Просьба моя удивила его крайне - ведь билетов на эти встречи и пленумы домогались, выпрашивали по телефону, по ним соображалась шкала почёта. Мог ли я говорить ему прямо? Конечно, нет. Бормотал о семейных обстоятельствах12.
Разъяснил мне Лебедев ещё раз, чем дурна моя пьеса: ведь в лагерях же люди и исправлялись, и выходили из них, - а у меня этого не видно. Потом (очень важно!), пьеса эта обидит интеллигенцию - оказывается кто-то там приспосабливался, кто-то боролся за блага, а у нас привыкли свято чтить память тех, кто погиб в лагерях (с каких пор?!..). И неестественно у меня то, что нечестные побеждают, а честные обречены на гибель. (Уже прошёл шумок об этой пьесе, и даже Никита спрашивал - какая? если по "Ивану Денисовичу", то пусть ставят. Но Лебедев сказал ему: "Нет, не надо". Лебедеву, конечно, пора была со мною хвататься за все тормоза.) Многознающе убеждал меня Лебедев - "Если бы Толстой жил сейчас, а писал так, как раньше" (ну, то есть, против государства) - "он не был бы Толстой".
И вот был тот закадычный либерал, тот интеллигентный ангел, который свершил всё чудо с "Иваном Денисовичем"! Я долго у него просидел, рассматривал - и всё более незначительным, ничем не отмеченным казался мне он. Невозможно было представить, чтоб в этой гладенькой головке была не то чтобы своя политическая программа, но отдельная мысль, отменная от партийной. Просто накал сковороды после XXII съезда был таков, что блин мой схватился, подрумянился, просился в сметану. А вот остыло - и видно, как он сыр, как тяжёл для желудка. И не поволокли бы блинщика на конюшню.
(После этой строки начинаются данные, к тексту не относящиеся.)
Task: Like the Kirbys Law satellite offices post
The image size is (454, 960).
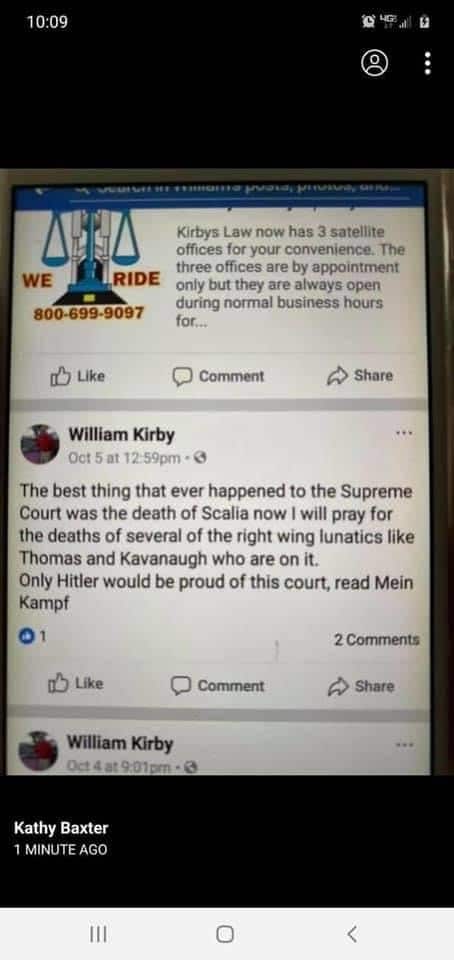Action: [x=78, y=376]
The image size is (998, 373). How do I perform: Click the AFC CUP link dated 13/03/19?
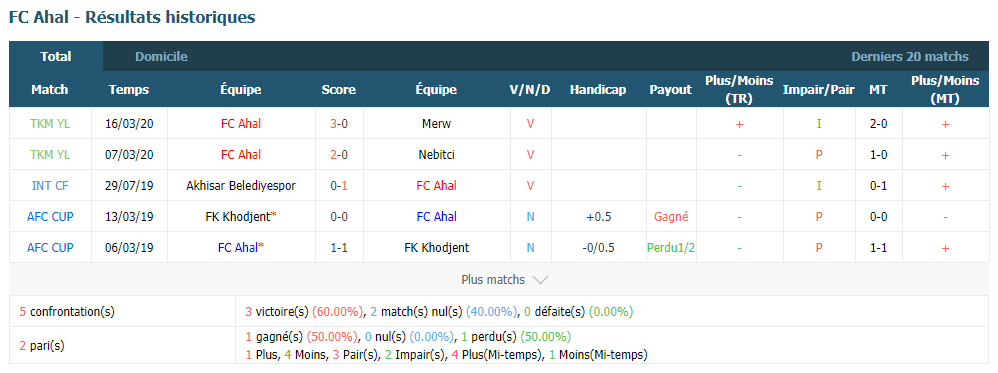(x=50, y=216)
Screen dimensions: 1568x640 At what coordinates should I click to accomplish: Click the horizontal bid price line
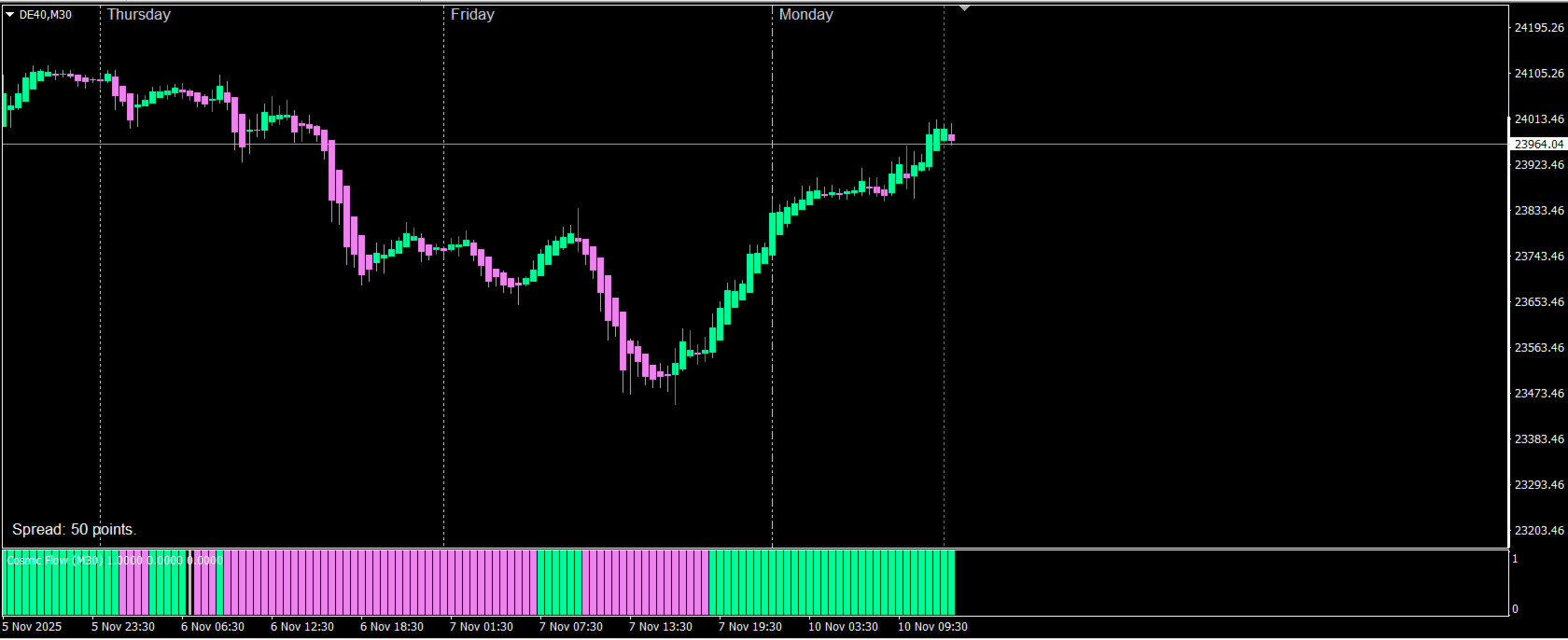point(755,145)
То и дело поднимая трубку для разговора с важными цекистами (и всё по пустякам, какие-то шутки, что-то о футболе, разыгрывали кого-то статьей в "Комсомолке") он неприятно смеялся мелкими толчками, семенил смехом. Он фотографировал меня до головной боли, хвастался новейшей "Лейкой" из ФРГ за 550 рублей, "мы же премию за книгу получили" (это - ленинскую, за репортаж, как Никита в Америку ездил). Гордясь и с охотою показывал мне тяжелые обархатенные альбомы, где под целлулоидовыми пленками хранились его крупные цветные снимки, по альбому на каждую заграничную прокатку Никиты: Ильичёв то в одежде Нептуна, то жонглирует блюдом на голове; Аджубей и Сатюков с шутовскими выражениями прильнули к статуе богини; Хрущёв целует прелестную бирманскую девушку; Громыко блаженствует в кресле самолёта. Они действительно жили в самом счастливом обществе на земле. (К тому ж всю обработку лебедевских снимков вела фотолаборатория ЦК, а сам Лебедев в служебное время только рассматривал, сортировал и раскладывал негативы и карточки.)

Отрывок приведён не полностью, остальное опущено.